Dossier : IMM-5034-19

Référence : 2020 CF 722

[TRADUCTION FRANÇAISE CERTIFIÉE, NON RÉVISÉE]

Ottawa (Ontario), le 24 juin 2020

En présence de monsieur le juge Mosley

ENTRE :

DANIEL ALLUSHI

demandeur

et

LE MINISTRE DE LA CITOYENNETÉ ET DE L’IMMIGRATION ET LE MINISTRE DE LA SÉCURITÉ PUBLIQUE ET DE LA PROTECTION CIVILE

défendeurs

JUGEMENT ET MOTIFS

I.  Introduction

[1]  Le demandeur, M. Daniel Allushi, sollicite le contrôle judiciaire de la décision rendue par un agent d’immigration [l’agent] le 24 juillet 2019 à l’issue d’un examen des risques avant renvoi [ERAR] prévu aux articles 112 et 113 de la Loi sur l’immigration et la protection des réfugiés, LC 2001, c 27 [la Loi]. L’agent a conclu que le demandeur ne risquait pas d’être persécuté ou de subir des traitements ou peines cruels et inusités s’il retournait en Albanie, son pays de nationalité.

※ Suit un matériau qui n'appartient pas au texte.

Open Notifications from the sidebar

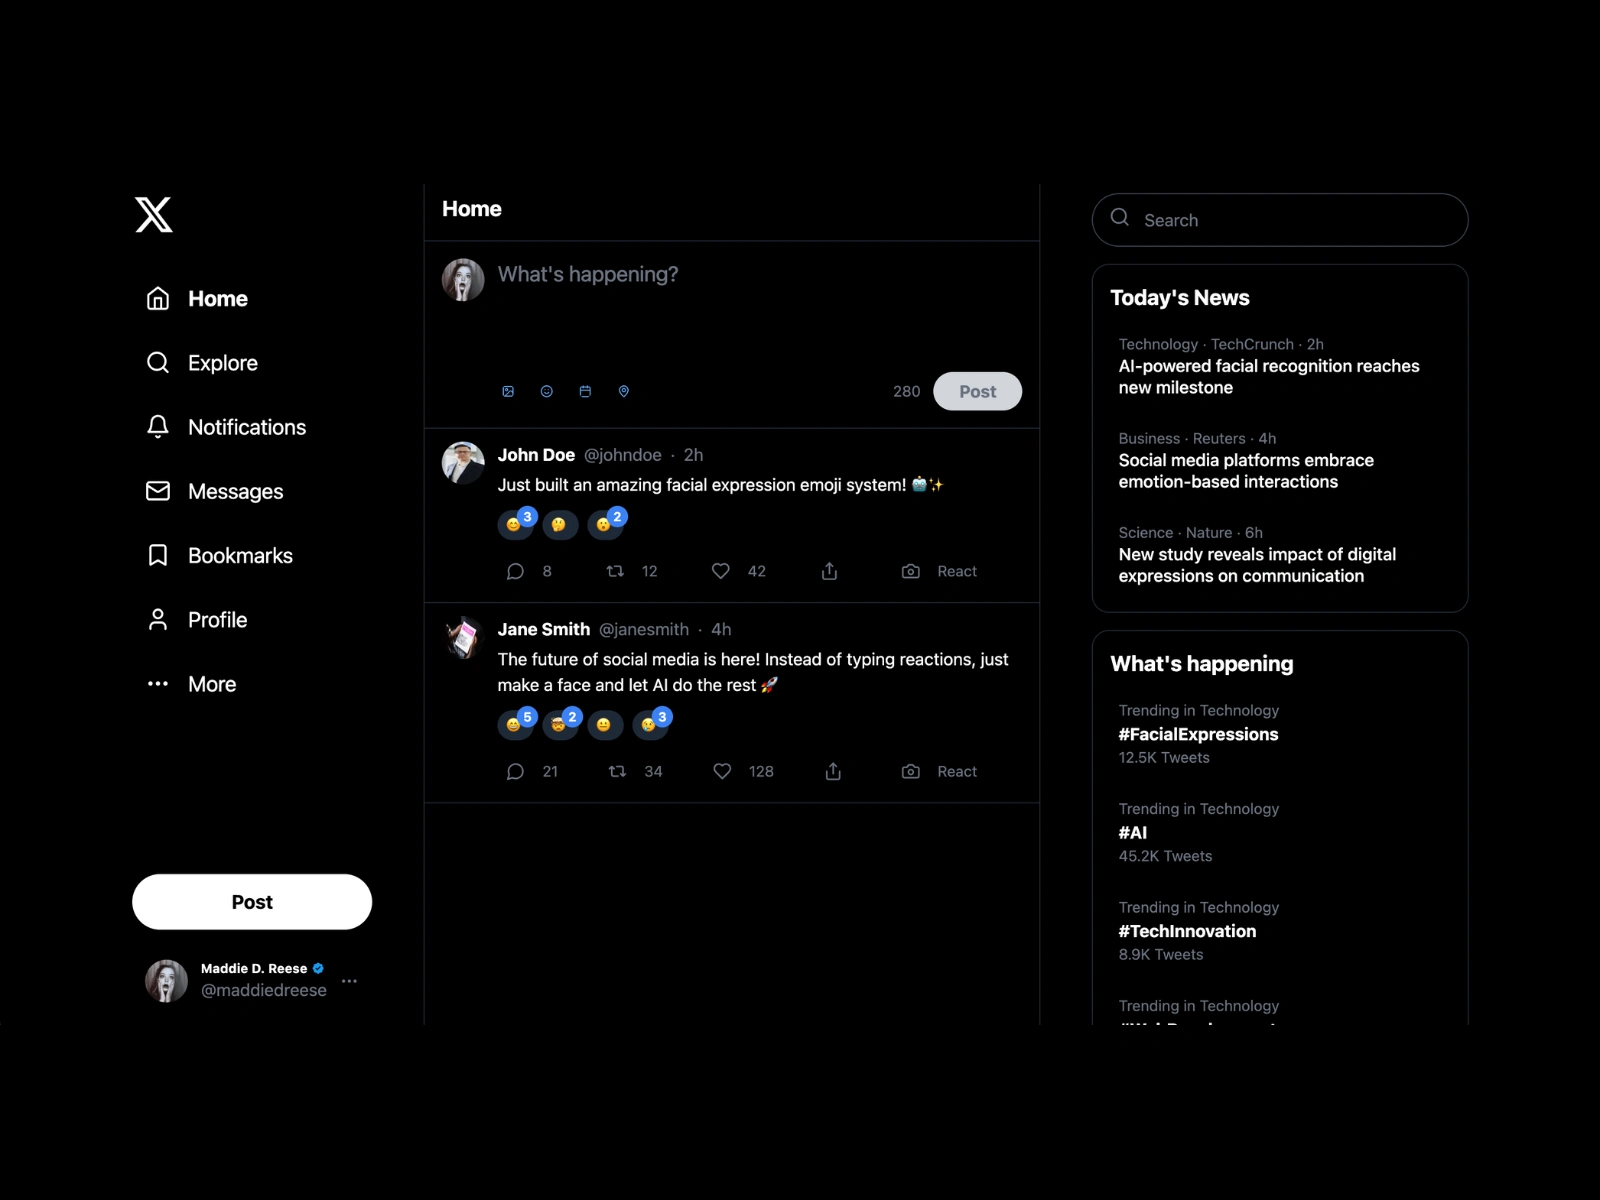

[2]  Pour les motifs qui suivent, la demande de contrôle judiciaire est rejetée.

II.  Contexte

[3]  Il s’agit de la deuxième tentative de M. Allushi d’obtenir l’asile au Canada. Dans les deux cas, il est arrivé au pays par bateau de façon irrégulière.

[4]  Le demandeur est le fils cadet d’une famille de six personnes. Son père, qui était propriétaire de la maison familiale et d’une terre agricole, est mort en 2010. À la suite de son décès, ses enfants et sa femme ont hérité de la maison et de la terre.

[5]  Le demandeur a quitté l’Albanie pour la première fois en 2015 et a demandé l’asile en Allemagne. Sa demande a été rejetée. Il s’est par la suite rendu au Canada où il a demandé l’asile au motif qu’il craignait ses deux frères qui vivaient en Grèce.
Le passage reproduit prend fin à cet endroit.